Early on, we instituted Thursday theme nights with a few rules: We had to decorate the table with only items from around the house and everyone got a turn to pick a theme (with some help choosing the menu, playlist, and after-dinner movie). We’ve had Space Night where 9-year old Zeke resurrected his Halloween astronaut costume, we cut stars from Amazon boxes and hung them all over the kitchen, and watched The Martian. We had ’80s Night in which 11-year-old Willa wore my vintage charm necklace and we decorated the table with roller skates and scrunchies and consumed Crush orange soda and TV dinners. Prom Night—my pick—featured corsages and boutonnieres made from tissue paper, rainbow sorbet punch, and slow (hilarious) dancing. We even did a Luau Night with the grandparents safely on their deck, to make up for their missed anniversary trip this past summer. Everyone wore leis and Hawaiian shirts and we all tried Spam for the first time—it wasn’t terrible. It will forever live on as the Themed Thursday to beat when my parents surprised everyone with the Kona Ice Truck.

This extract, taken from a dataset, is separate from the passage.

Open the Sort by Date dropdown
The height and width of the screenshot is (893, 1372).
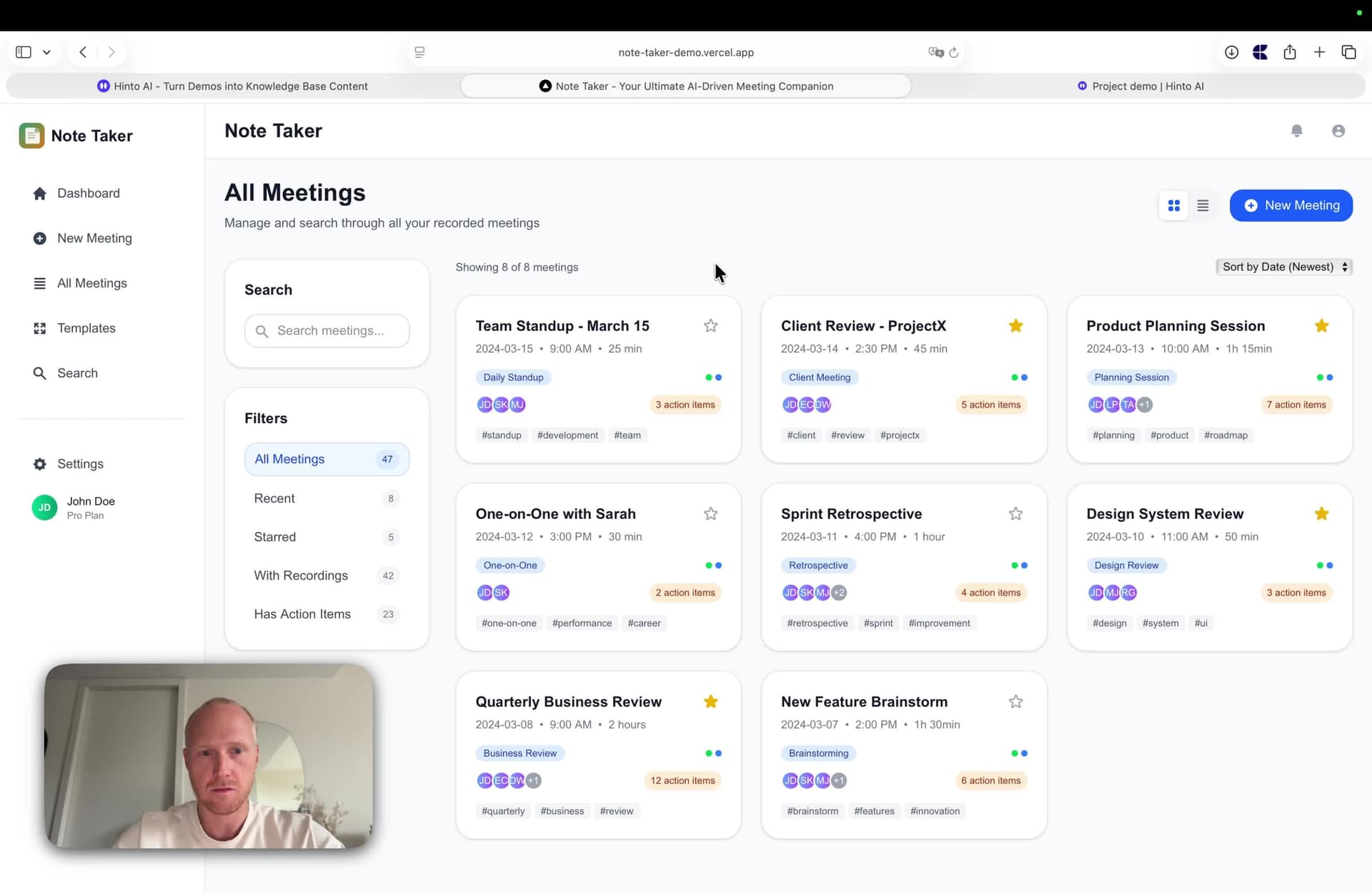coord(1283,267)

I think, maybe, this is a good thing. Forced togetherness. Slowing down our lives and mostly confining ourselves to our small dead-end street for a brief time. Because even though right now, it feels like f o r e v e r, it’s not. This will be just a brief blip on our family’s trajectory. A year (goodness, please let it only be a year) in a lifetime of adventures.

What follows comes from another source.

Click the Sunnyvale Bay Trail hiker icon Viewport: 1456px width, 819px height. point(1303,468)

Our house is small for our sizable family, but it mostly feels pretty perfect. We’ve done the big, old, charming house—read fixer upper—and it didn’t feel like us. It caused stress and hardship and almost felt like a life sentence. We had to be there all the time to justify the money we spent on buying and fixing it. But this house is forgiving to both our movement and our idleness. “Go for a hike,” it whispers to me. “Get out for a bit, it’s okay.” And I did, we all did, in the spring when the roads were as clear as the trails. But pulling into the driveway each afternoon, as the golden hour cast her spell, I would breathe a sigh of relief. Home. There was the round dining room table, tucked between two windows, that’s often bathed in light. A bar cart that has never been used more. A desk—whose installation almost caused a divorce—squeezed behind a door in my oldest son’s bedroom. A couch that is so beaten down the springs lost their groove long ago, but is well-loved. We can’t all fit on it anymore, as our teen is now the size of an adult, but we try.

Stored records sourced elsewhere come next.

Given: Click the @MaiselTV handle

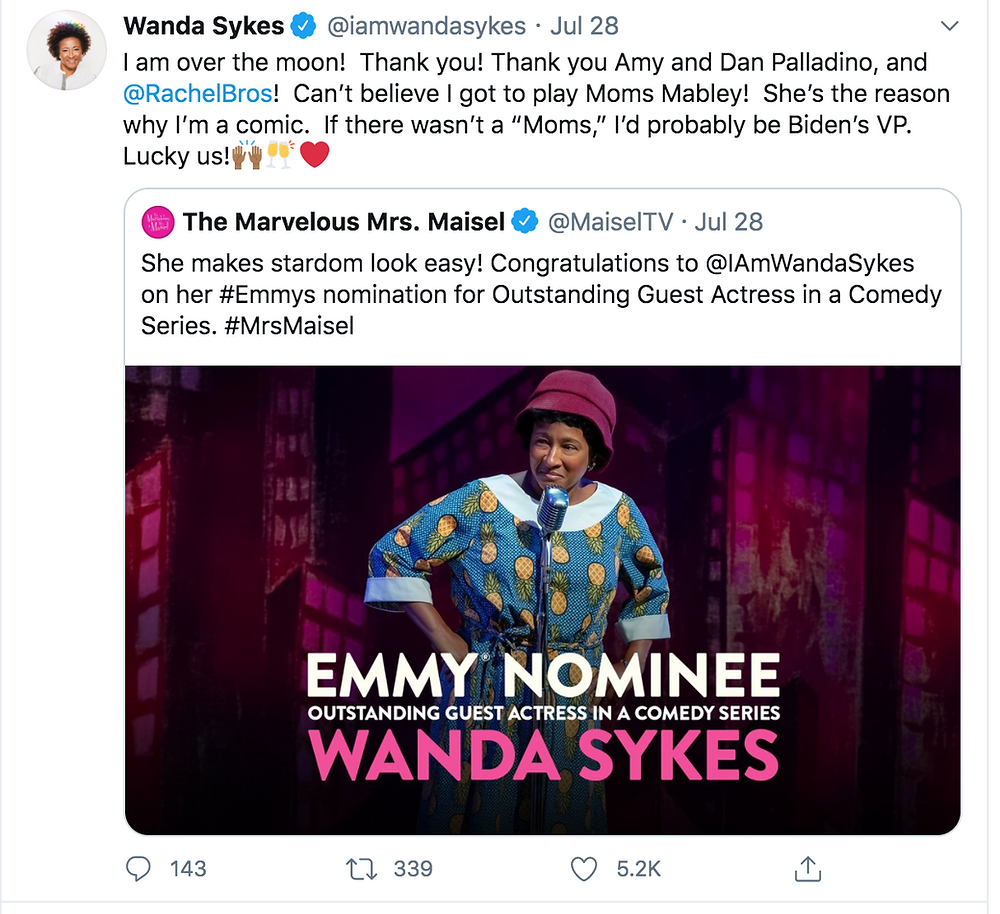Looking at the screenshot, I should pos(610,222).
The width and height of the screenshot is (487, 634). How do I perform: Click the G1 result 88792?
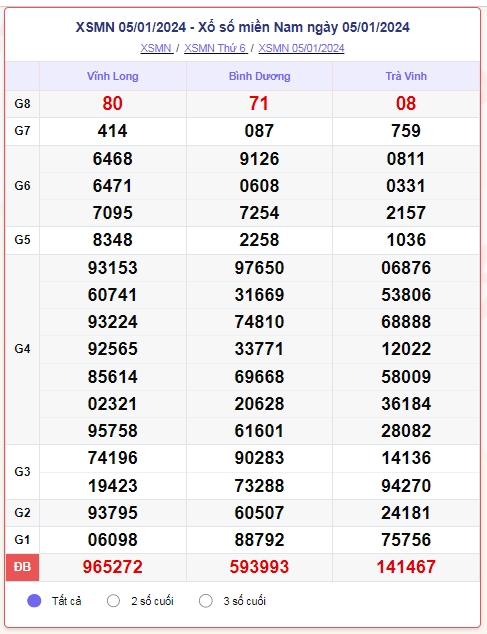(x=259, y=540)
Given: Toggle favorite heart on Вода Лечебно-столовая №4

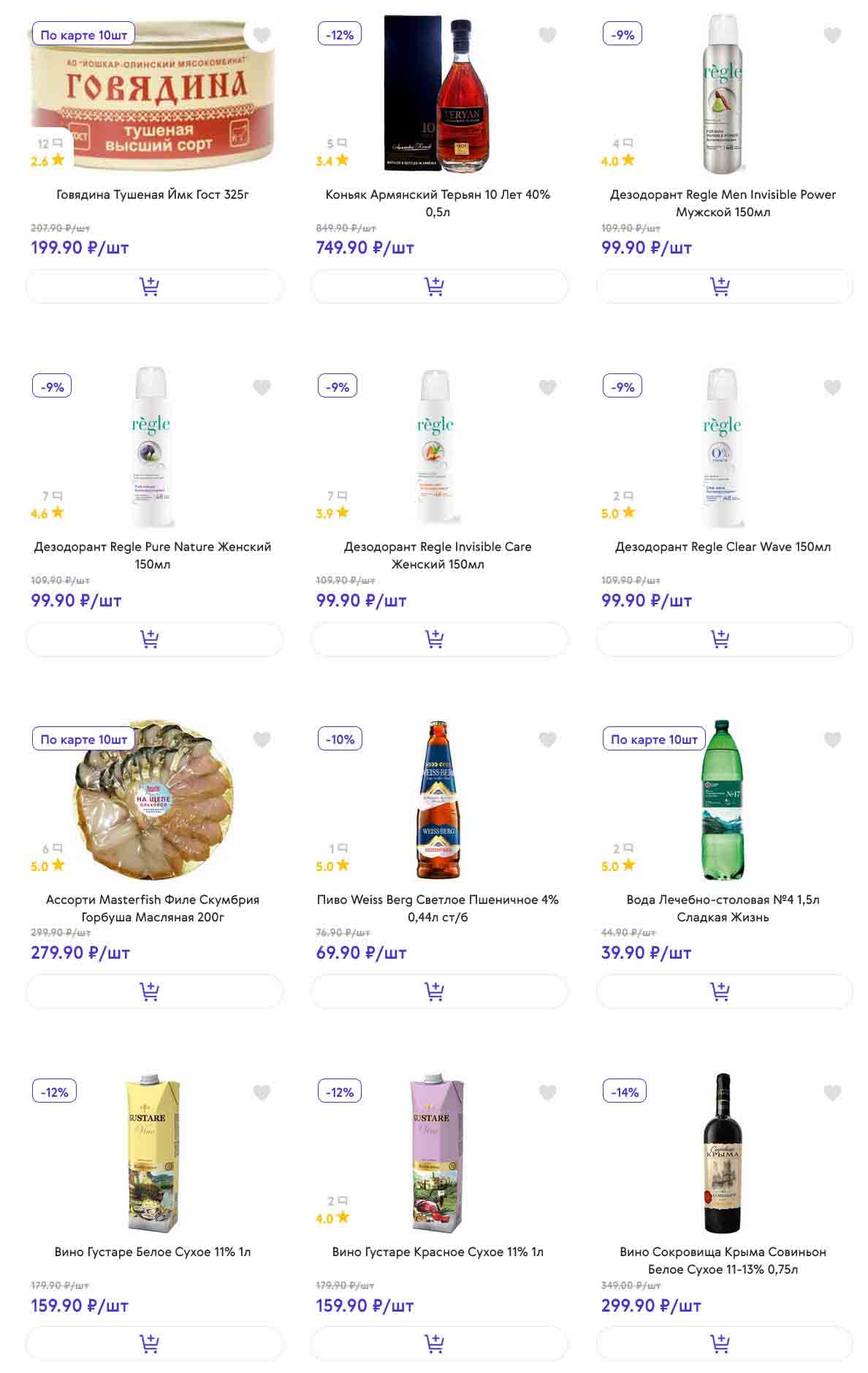Looking at the screenshot, I should tap(832, 740).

Sure, there is fighting and negotiating and threats (mostly mine)—which our thin walls publicly reveal. But I’ve also witnessed four heads huddled together—a teenager, a tween, and two “annoying little twin brothers”—playing video games and Ping-Pong and watching movies, with no outside distraction for hours.
And, that’s all we can really ask for as we watch the seasons change once again from our home. Every morning, I’m back on my porch a few minutes before the chaos of virtual school and work begins, a blanket wrapped once again around my shoulders. Each day is filled with uncertainty, but I watch it from a place of comfort—and that’s plenty for now.